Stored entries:
---+---

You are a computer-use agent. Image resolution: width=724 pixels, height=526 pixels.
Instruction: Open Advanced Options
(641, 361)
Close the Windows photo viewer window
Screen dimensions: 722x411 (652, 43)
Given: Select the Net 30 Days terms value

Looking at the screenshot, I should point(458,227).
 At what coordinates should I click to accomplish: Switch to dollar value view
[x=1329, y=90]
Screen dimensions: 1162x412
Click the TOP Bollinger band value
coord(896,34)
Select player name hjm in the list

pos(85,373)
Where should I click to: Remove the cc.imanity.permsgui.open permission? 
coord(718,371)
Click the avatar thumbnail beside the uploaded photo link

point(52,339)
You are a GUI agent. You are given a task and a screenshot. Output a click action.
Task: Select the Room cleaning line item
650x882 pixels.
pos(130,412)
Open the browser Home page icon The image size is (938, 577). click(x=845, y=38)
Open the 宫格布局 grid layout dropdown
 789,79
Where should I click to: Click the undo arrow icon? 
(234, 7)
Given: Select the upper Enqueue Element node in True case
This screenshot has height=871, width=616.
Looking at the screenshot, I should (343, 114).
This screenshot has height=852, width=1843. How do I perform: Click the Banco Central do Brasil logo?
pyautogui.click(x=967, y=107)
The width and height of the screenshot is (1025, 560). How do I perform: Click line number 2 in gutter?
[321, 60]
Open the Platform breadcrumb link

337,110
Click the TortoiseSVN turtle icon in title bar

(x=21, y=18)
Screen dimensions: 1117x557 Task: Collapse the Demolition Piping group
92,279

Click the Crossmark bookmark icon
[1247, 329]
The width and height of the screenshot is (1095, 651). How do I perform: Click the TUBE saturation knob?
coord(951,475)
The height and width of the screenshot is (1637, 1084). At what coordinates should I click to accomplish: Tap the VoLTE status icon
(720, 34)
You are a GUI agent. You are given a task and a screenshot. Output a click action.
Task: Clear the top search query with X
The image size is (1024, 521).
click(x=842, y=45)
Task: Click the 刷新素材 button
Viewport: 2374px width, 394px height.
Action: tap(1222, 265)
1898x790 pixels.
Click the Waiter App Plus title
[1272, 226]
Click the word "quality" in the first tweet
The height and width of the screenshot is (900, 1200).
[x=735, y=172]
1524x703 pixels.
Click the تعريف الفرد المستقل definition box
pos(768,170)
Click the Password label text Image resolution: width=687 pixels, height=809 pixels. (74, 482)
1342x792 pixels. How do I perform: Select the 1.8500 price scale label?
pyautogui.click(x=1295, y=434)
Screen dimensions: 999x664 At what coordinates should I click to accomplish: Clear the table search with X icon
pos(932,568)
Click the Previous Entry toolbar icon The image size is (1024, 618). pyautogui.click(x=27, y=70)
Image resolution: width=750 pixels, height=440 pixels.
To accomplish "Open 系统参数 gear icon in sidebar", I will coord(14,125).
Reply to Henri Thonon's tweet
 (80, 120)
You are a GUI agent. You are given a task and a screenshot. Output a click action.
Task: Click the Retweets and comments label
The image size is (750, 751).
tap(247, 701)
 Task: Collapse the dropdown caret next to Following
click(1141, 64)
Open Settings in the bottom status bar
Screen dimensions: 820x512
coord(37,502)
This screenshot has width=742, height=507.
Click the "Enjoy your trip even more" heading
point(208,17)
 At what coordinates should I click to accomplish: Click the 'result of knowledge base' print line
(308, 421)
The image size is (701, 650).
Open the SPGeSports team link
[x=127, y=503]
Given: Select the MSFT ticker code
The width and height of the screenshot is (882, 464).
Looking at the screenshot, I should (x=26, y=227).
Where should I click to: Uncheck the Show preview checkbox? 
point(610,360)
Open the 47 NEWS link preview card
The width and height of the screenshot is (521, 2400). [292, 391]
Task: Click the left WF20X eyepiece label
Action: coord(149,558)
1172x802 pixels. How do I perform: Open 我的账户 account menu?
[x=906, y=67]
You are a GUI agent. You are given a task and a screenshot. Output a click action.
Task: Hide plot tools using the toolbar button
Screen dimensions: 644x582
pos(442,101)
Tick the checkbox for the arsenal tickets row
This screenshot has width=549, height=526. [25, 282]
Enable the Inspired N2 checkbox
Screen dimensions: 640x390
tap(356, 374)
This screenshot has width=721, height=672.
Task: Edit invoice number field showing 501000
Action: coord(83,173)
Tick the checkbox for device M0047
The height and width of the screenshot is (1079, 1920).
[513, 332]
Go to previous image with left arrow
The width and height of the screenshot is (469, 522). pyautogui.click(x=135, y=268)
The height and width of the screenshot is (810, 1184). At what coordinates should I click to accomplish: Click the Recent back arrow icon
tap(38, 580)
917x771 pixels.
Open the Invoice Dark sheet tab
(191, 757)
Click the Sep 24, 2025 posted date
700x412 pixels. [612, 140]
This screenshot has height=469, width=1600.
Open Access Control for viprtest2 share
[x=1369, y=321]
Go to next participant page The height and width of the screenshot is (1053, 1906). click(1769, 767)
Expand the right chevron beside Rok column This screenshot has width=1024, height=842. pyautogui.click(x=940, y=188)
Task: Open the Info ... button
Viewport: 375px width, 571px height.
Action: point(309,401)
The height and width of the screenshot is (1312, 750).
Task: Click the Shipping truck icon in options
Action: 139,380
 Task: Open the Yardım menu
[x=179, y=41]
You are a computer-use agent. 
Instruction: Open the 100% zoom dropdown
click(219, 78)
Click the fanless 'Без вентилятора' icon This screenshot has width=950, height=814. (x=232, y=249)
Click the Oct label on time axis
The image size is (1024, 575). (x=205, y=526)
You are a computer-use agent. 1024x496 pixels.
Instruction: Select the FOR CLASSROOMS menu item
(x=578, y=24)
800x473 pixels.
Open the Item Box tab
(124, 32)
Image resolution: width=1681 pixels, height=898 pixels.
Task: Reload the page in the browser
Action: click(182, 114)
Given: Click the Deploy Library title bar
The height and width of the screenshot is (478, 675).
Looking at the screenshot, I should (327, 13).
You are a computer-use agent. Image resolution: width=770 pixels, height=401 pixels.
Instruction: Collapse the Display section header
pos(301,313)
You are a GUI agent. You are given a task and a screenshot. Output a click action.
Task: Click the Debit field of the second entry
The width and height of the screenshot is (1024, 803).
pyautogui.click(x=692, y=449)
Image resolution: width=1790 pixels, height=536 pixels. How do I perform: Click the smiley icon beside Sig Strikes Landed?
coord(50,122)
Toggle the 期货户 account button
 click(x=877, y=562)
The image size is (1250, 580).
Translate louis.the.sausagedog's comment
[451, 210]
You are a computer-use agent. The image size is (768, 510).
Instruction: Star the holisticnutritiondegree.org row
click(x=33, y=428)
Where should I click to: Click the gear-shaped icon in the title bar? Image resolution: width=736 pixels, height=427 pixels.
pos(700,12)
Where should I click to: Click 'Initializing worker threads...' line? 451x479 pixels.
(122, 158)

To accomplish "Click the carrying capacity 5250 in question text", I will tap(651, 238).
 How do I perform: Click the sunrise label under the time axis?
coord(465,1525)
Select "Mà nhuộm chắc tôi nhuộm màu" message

---+---

### WHAT YOU WILL DO
Output the data once more, exactly as given.

### SOLUTION TO THE EXERCISE
You are a computer-use agent. Image resolution: width=724 pixels, height=526 pixels.
Instruction: Open Advanced Options
(641, 361)
Close the Windows photo viewer window
Screen dimensions: 722x411 (652, 43)
Given: Select the Net 30 Days terms value

Looking at the screenshot, I should point(458,227).
 At what coordinates should I click to accomplish: Switch to dollar value view
[x=1329, y=90]
Screen dimensions: 1162x412
Click the TOP Bollinger band value
coord(896,34)
Select player name hjm in the list

pos(85,373)
Where should I click to: Remove the cc.imanity.permsgui.open permission? 
coord(718,371)
Click the avatar thumbnail beside the uploaded photo link

point(52,339)
You are a GUI agent. You are given a task and a screenshot. Output a click action.
Task: Select the Room cleaning line item
650x882 pixels.
pos(130,412)
Open the browser Home page icon The image size is (938, 577). click(x=845, y=38)
Open the 宫格布局 grid layout dropdown
 789,79
Where should I click to: Click the undo arrow icon? 
(234, 7)
Given: Select the upper Enqueue Element node in True case
This screenshot has height=871, width=616.
Looking at the screenshot, I should (343, 114).
This screenshot has height=852, width=1843. How do I perform: Click the Banco Central do Brasil logo?
pyautogui.click(x=967, y=107)
The width and height of the screenshot is (1025, 560). How do I perform: Click line number 2 in gutter?
[321, 60]
Open the Platform breadcrumb link

337,110
Click the TortoiseSVN turtle icon in title bar

(x=21, y=18)
Screen dimensions: 1117x557 Task: Collapse the Demolition Piping group
92,279

Click the Crossmark bookmark icon
[1247, 329]
The width and height of the screenshot is (1095, 651). How do I perform: Click the TUBE saturation knob?
coord(951,475)
The height and width of the screenshot is (1637, 1084). At what coordinates should I click to accomplish: Tap the VoLTE status icon
(720, 34)
You are a GUI agent. You are given a task and a screenshot. Output a click action.
Task: Clear the top search query with X
The image size is (1024, 521).
click(x=842, y=45)
Task: Click the 刷新素材 button
Viewport: 2374px width, 394px height.
Action: tap(1222, 265)
1898x790 pixels.
Click the Waiter App Plus title
[1272, 226]
Click the word "quality" in the first tweet
The height and width of the screenshot is (900, 1200).
[x=735, y=172]
1524x703 pixels.
Click the تعريف الفرد المستقل definition box
pos(768,170)
Click the Password label text Image resolution: width=687 pixels, height=809 pixels. (74, 482)
1342x792 pixels. How do I perform: Select the 1.8500 price scale label?
pyautogui.click(x=1295, y=434)
Screen dimensions: 999x664 At what coordinates should I click to accomplish: Clear the table search with X icon
pos(932,568)
Click the Previous Entry toolbar icon The image size is (1024, 618). pyautogui.click(x=27, y=70)
Image resolution: width=750 pixels, height=440 pixels.
To accomplish "Open 系统参数 gear icon in sidebar", I will coord(14,125).
Reply to Henri Thonon's tweet
 (80, 120)
You are a GUI agent. You are given a task and a screenshot. Output a click action.
Task: Click the Retweets and comments label
The image size is (750, 751).
tap(247, 701)
 Task: Collapse the dropdown caret next to Following
click(1141, 64)
Open Settings in the bottom status bar
Screen dimensions: 820x512
coord(37,502)
This screenshot has width=742, height=507.
Click the "Enjoy your trip even more" heading
point(208,17)
 At what coordinates should I click to accomplish: Click the 'result of knowledge base' print line
(308, 421)
The image size is (701, 650).
Open the SPGeSports team link
[x=127, y=503]
Given: Select the MSFT ticker code
The width and height of the screenshot is (882, 464).
Looking at the screenshot, I should (x=26, y=227).
Where should I click to: Uncheck the Show preview checkbox? 
point(610,360)
Open the 47 NEWS link preview card
The width and height of the screenshot is (521, 2400). [292, 391]
Task: Click the left WF20X eyepiece label
Action: coord(149,558)
1172x802 pixels. How do I perform: Open 我的账户 account menu?
[x=906, y=67]
You are a GUI agent. You are given a task and a screenshot. Output a click action.
Task: Hide plot tools using the toolbar button
Screen dimensions: 644x582
pos(442,101)
Tick the checkbox for the arsenal tickets row
This screenshot has width=549, height=526. [25, 282]
Enable the Inspired N2 checkbox
Screen dimensions: 640x390
tap(356, 374)
This screenshot has width=721, height=672.
Task: Edit invoice number field showing 501000
Action: coord(83,173)
Tick the checkbox for device M0047
The height and width of the screenshot is (1079, 1920).
[513, 332]
Go to previous image with left arrow
The width and height of the screenshot is (469, 522). pyautogui.click(x=135, y=268)
The height and width of the screenshot is (810, 1184). At what coordinates should I click to accomplish: Click the Recent back arrow icon
tap(38, 580)
917x771 pixels.
Open the Invoice Dark sheet tab
(191, 757)
Click the Sep 24, 2025 posted date
700x412 pixels. [612, 140]
This screenshot has height=469, width=1600.
Open Access Control for viprtest2 share
[x=1369, y=321]
Go to next participant page The height and width of the screenshot is (1053, 1906). click(1769, 767)
Expand the right chevron beside Rok column This screenshot has width=1024, height=842. pyautogui.click(x=940, y=188)
Task: Open the Info ... button
Viewport: 375px width, 571px height.
Action: point(309,401)
The height and width of the screenshot is (1312, 750).
Task: Click the Shipping truck icon in options
Action: 139,380
 Task: Open the Yardım menu
[x=179, y=41]
You are a computer-use agent. 
Instruction: Open the 100% zoom dropdown
click(219, 78)
Click the fanless 'Без вентилятора' icon This screenshot has width=950, height=814. (x=232, y=249)
Click the Oct label on time axis
The image size is (1024, 575). (x=205, y=526)
You are a computer-use agent. 1024x496 pixels.
Instruction: Select the FOR CLASSROOMS menu item
(x=578, y=24)
800x473 pixels.
Open the Item Box tab
(124, 32)
Image resolution: width=1681 pixels, height=898 pixels.
Task: Reload the page in the browser
Action: click(182, 114)
Given: Click the Deploy Library title bar
The height and width of the screenshot is (478, 675).
Looking at the screenshot, I should (327, 13).
You are a computer-use agent. Image resolution: width=770 pixels, height=401 pixels.
Instruction: Collapse the Display section header
pos(301,313)
You are a GUI agent. You are given a task and a screenshot. Output a click action.
Task: Click the Debit field of the second entry
The width and height of the screenshot is (1024, 803).
pyautogui.click(x=692, y=449)
Image resolution: width=1790 pixels, height=536 pixels. How do I perform: Click the smiley icon beside Sig Strikes Landed?
coord(50,122)
Toggle the 期货户 account button
 click(x=877, y=562)
The image size is (1250, 580).
Translate louis.the.sausagedog's comment
[451, 210]
You are a computer-use agent. The image size is (768, 510).
Instruction: Star the holisticnutritiondegree.org row
click(x=33, y=428)
Where should I click to: Click the gear-shaped icon in the title bar? Image resolution: width=736 pixels, height=427 pixels.
pos(700,12)
Where should I click to: Click 'Initializing worker threads...' line? 451x479 pixels.
(122, 158)

To accomplish "Click the carrying capacity 5250 in question text", I will tap(651, 238).
 How do I perform: Click the sunrise label under the time axis?
coord(465,1525)
Select "Mà nhuộm chắc tôi nhuộm màu" message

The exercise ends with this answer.